= Beginning of Section =

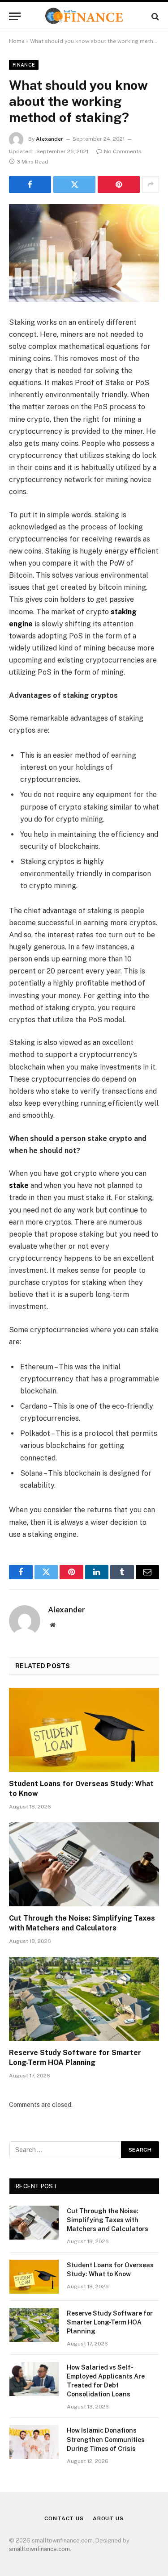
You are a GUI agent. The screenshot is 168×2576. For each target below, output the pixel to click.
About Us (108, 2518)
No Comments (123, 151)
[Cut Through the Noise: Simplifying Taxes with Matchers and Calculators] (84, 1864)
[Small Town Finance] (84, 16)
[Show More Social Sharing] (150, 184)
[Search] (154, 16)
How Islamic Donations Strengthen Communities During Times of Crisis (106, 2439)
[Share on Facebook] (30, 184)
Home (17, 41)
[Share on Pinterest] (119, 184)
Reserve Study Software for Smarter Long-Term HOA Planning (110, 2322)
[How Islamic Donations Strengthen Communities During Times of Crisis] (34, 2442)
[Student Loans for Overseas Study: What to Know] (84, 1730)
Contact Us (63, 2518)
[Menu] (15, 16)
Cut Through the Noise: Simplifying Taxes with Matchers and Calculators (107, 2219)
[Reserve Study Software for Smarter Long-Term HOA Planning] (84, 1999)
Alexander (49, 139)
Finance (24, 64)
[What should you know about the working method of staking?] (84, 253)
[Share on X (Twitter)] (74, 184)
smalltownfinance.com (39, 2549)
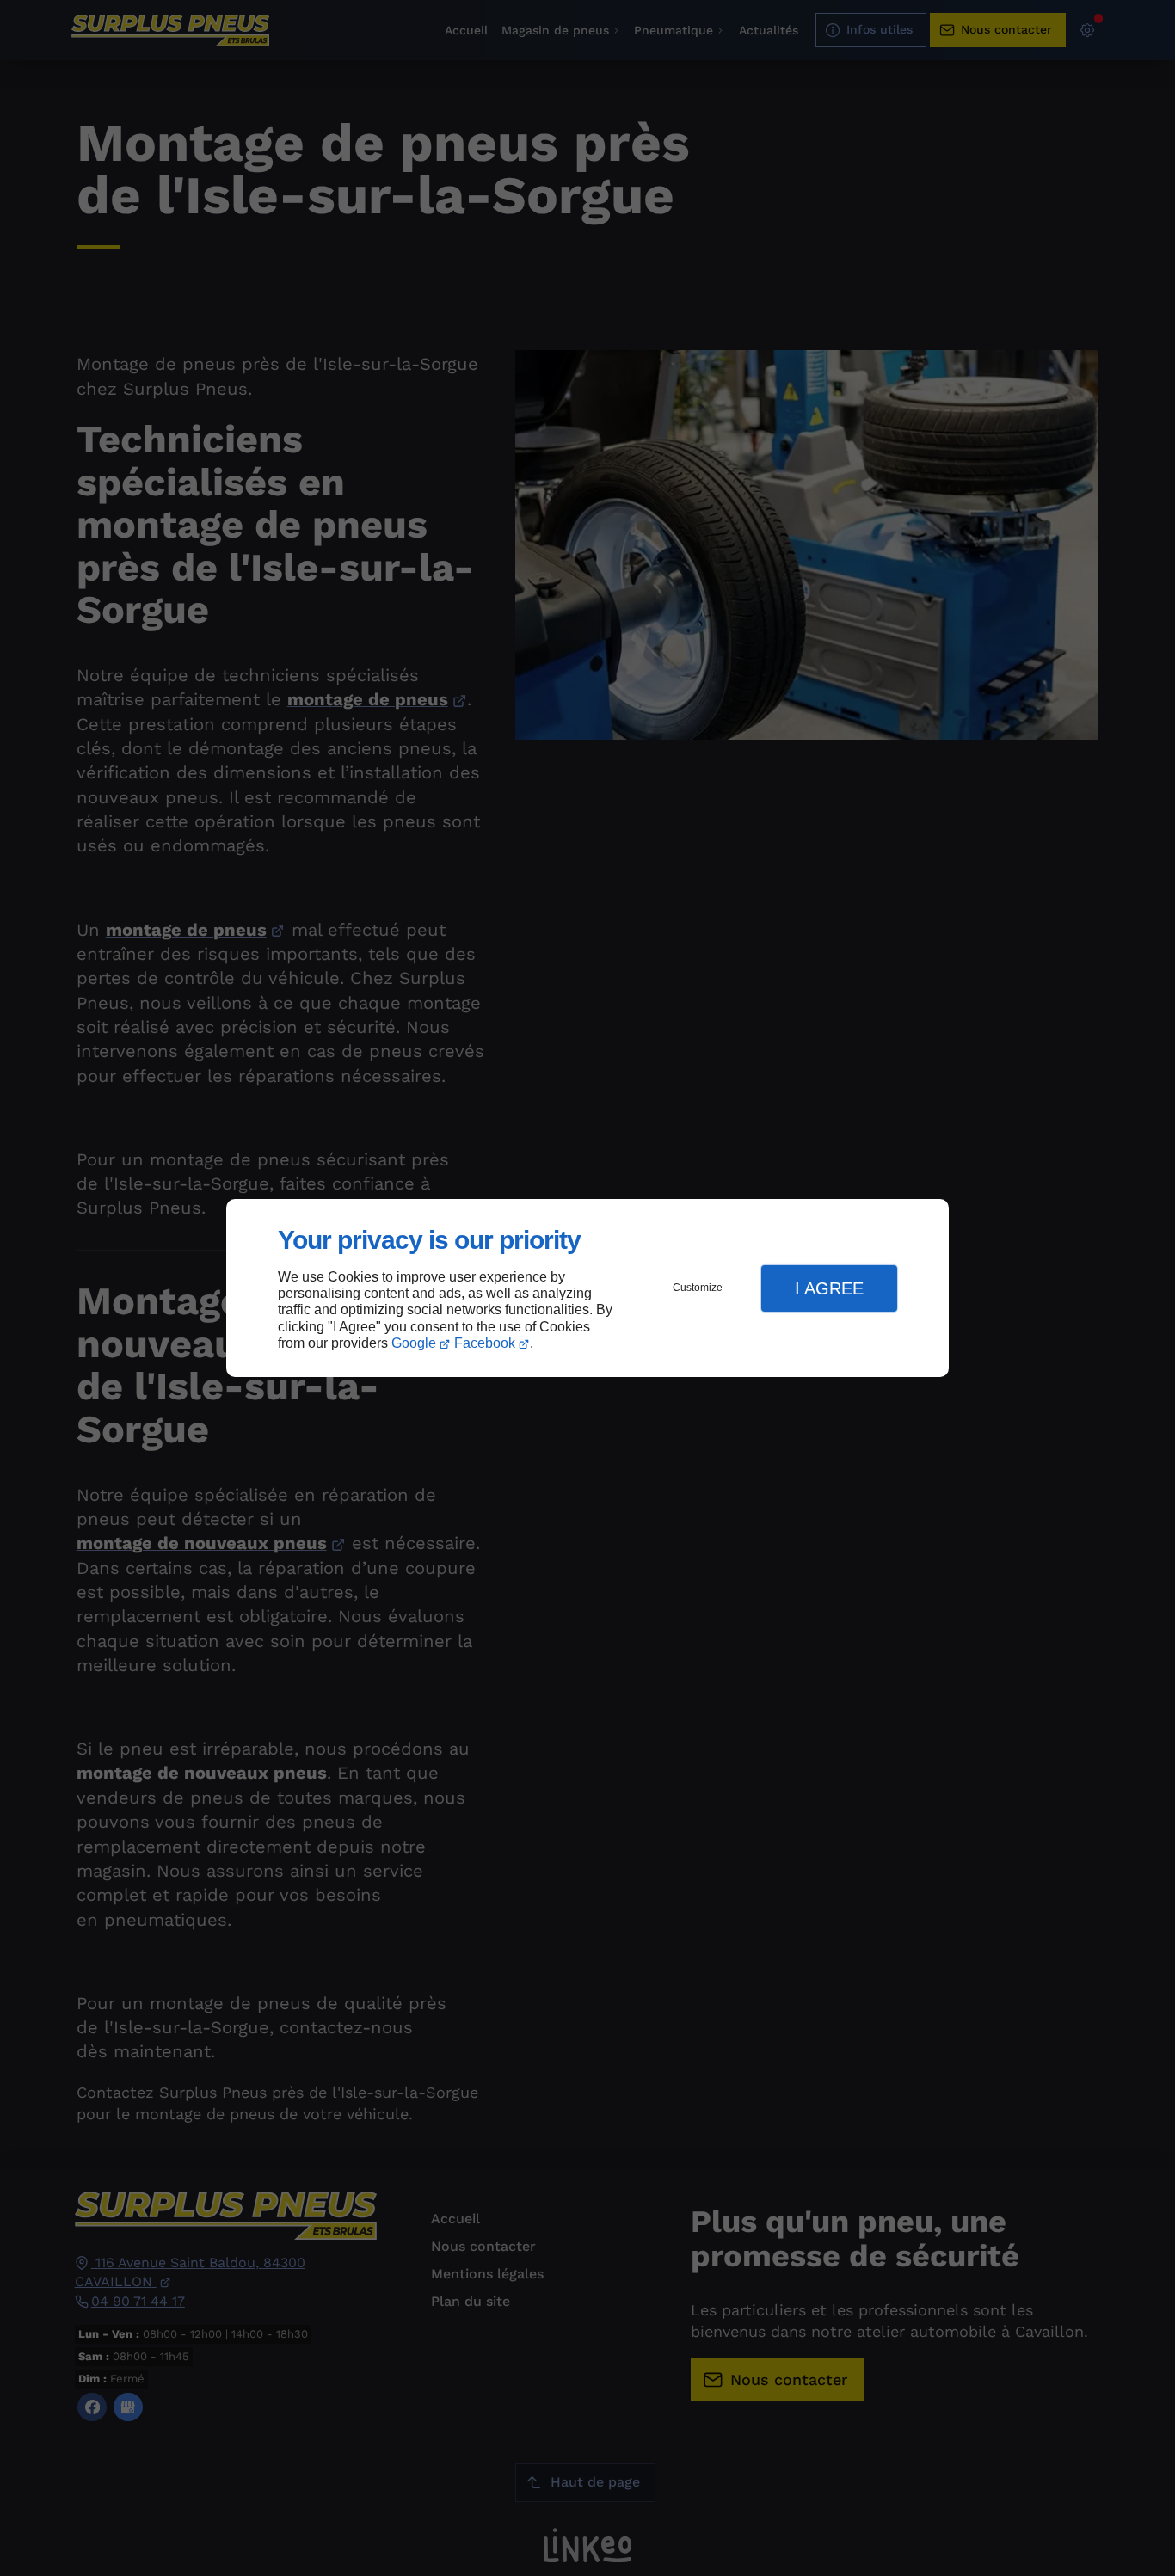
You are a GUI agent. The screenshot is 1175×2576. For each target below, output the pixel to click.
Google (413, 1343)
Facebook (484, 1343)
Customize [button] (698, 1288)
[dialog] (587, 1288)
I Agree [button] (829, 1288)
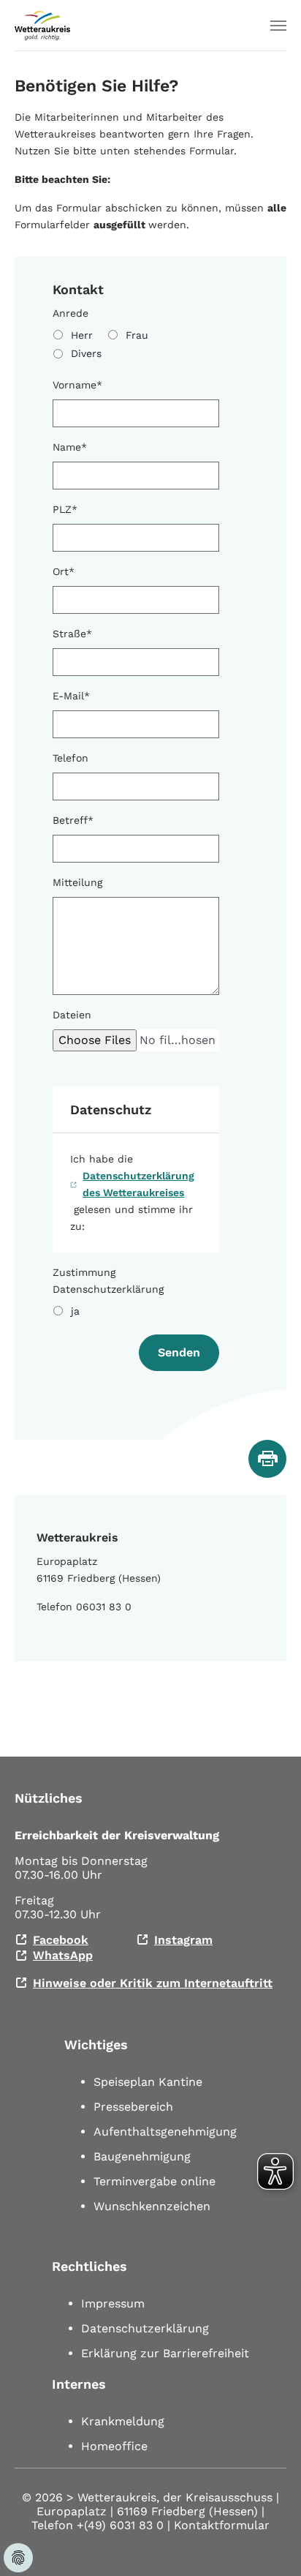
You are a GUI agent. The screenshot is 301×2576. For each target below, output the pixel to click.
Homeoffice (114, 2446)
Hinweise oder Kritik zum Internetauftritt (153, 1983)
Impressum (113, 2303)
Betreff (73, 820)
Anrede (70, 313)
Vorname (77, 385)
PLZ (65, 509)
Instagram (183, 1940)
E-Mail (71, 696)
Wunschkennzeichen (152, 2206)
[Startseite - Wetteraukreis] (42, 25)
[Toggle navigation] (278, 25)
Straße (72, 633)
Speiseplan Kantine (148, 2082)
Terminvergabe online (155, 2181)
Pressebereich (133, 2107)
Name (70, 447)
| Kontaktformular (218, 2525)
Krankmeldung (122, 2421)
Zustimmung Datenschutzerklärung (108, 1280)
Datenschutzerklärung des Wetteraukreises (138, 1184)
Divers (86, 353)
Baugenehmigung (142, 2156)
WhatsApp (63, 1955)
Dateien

= End of Section =

* YOUR ASSIGNMENT
Provide the number of lines in the data above that contain the string "Crisis", and nothing else.

* TASK RESULT
2